▸ Document extract
»»

[Bioperl-l] Creating a fastq format file?

Chris Fields cjfields at illinois.edu
Wed May 13 13:55:17 EDT 2009


Heikki,

Did you still want to commit this?  I think it's a good idea and would  
be worth including in the next 1.6 point release.

chris

------------------------------------------------------------
I convinced at least myself to the degree that I wrote the
range_convert() method - with plenty of tests. I mention this now so
that no-one else need to start thinking through all the edge values.
:)

I'll contribute it to the code base once there is a consensus of best
way forward.

     -Heikki

2009/4/27 Heikki Lehvaslaiho <heikki.lehvaslaiho at gmail.com>:
 >> I have tried to summarise this in a central place:
 >> http://en.wikipedia.org/wiki/FASTQ_format
 >
 > Torsten,
 >
 > Thanks for putting this together. Very helpful.
 >
 > Do you have a plan of action?  Let me propose one for BioPerl. It
 > based on following assumptions:
 >
 > 1. There is multitude of different ways of coding quality values  
out there.
 > 2. Bio::Seq::Quality is agnostic of any quality value range rules
 > 3. The emerging open standard is the Sanger fastq specification
 > 4. Open source programs use the Sanger fastq specs
 >
 >
 > From these it follows that:
 >
 >
 > 1. BioPerl should support Sanger fastq standard
 >
 > 1.1. it already does and there are other SeqIO modules for dealing
 > with other non-fastq formats.
 >
 > 2. BioPerl should offer simple ways of converting between quality  
range rules
 >
 > 2.1. Have a generic method accessible from Bio::Seq::Quality with
 > preset versions of the method for converting between known variants
 > (Sanger fastq and the two Illumina versions)
 >
 > For example:
 >
 > range_convert ($from_lower, $from_upper, $to_lower, $to_upper,  
$value)
 >  throw if $value < $from_lower or $value > $from_upper
 >  return $newvalue
 >
 > range_convert_illumina2fastq(), range_convert_fastq2illumina(),
 > range_convert_fastq2phred(),  range_convert_phred2fastq()....
 >
 > (assuming that illumina 1.3 eq phred)
 >
 > 2.2. Bio::SeqIO::Fastq::next_seq methods should convert Illumina
 > qualities into Sanger fastq on the fly
 >
 > 2.2.1 Bio::SeqIO::Fastq::next_seq should detect the incoming stream  
of
 > quality value range either automatically or be given a keyword
 > parameter indicating the range.

««

Item coordinate data:

»»

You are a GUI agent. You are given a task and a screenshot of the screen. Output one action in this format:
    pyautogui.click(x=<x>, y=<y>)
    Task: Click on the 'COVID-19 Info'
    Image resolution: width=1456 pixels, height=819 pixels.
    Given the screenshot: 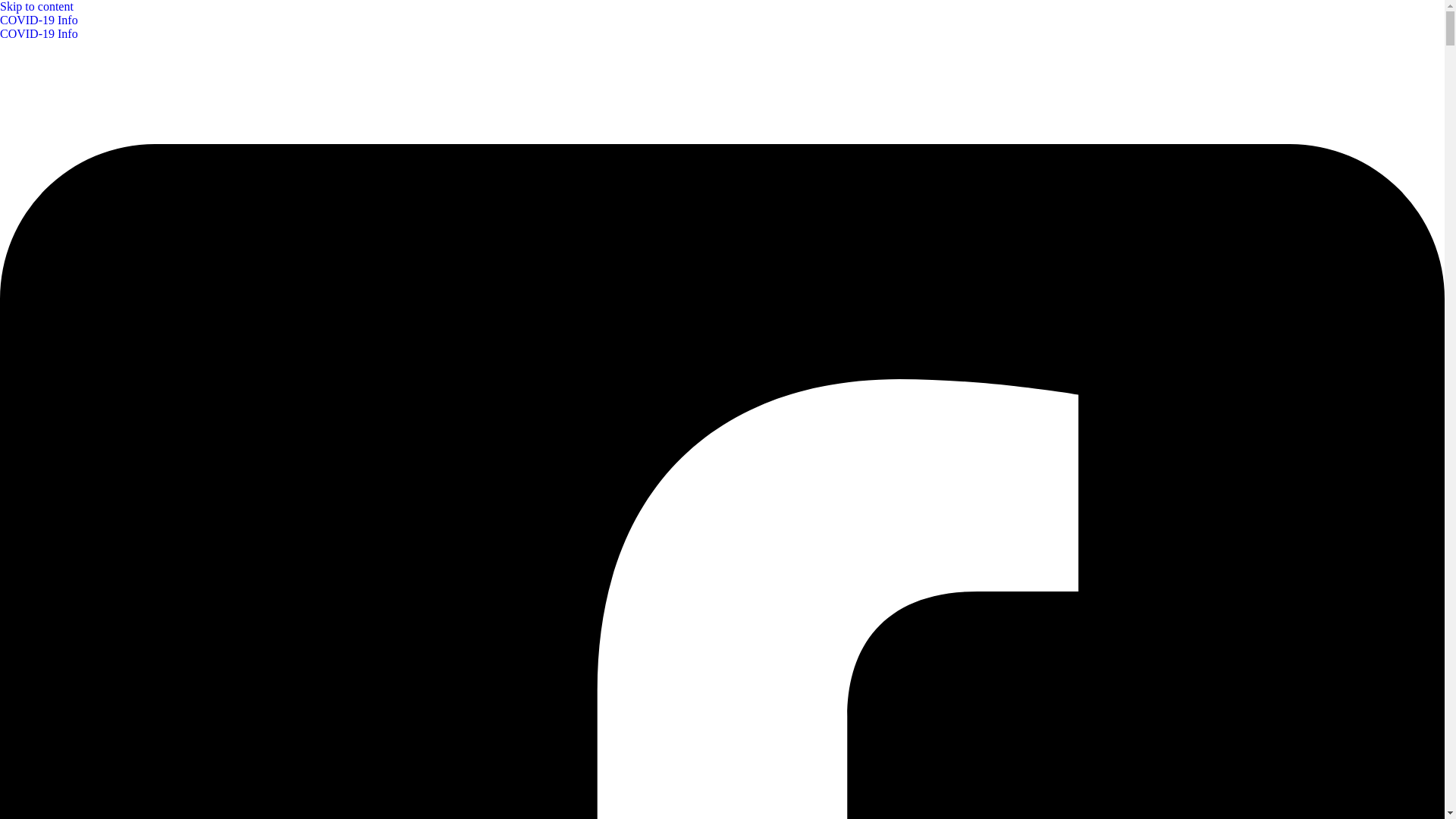 What is the action you would take?
    pyautogui.click(x=721, y=27)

««

▸ Exercises
a: Name every parameter that the range_convert method takes in the example given in the fastq mailing-list post.
b: Pull out the lines of the entries starting from their very first line and running through the line holding "Image resolution: width=1456", inclusive.
The mailing-list post and the entries have no connection to each other.

▸ Expected answers
a: $from_lower, $from_upper, $to_lower, $to_upper, $value

b:
You are a GUI agent. You are given a task and a screenshot of the screen. Output one action in this format:
    pyautogui.click(x=<x>, y=<y>)
    Task: Click on the 'COVID-19 Info'
    Image resolution: width=1456 pixels, height=819 pixels.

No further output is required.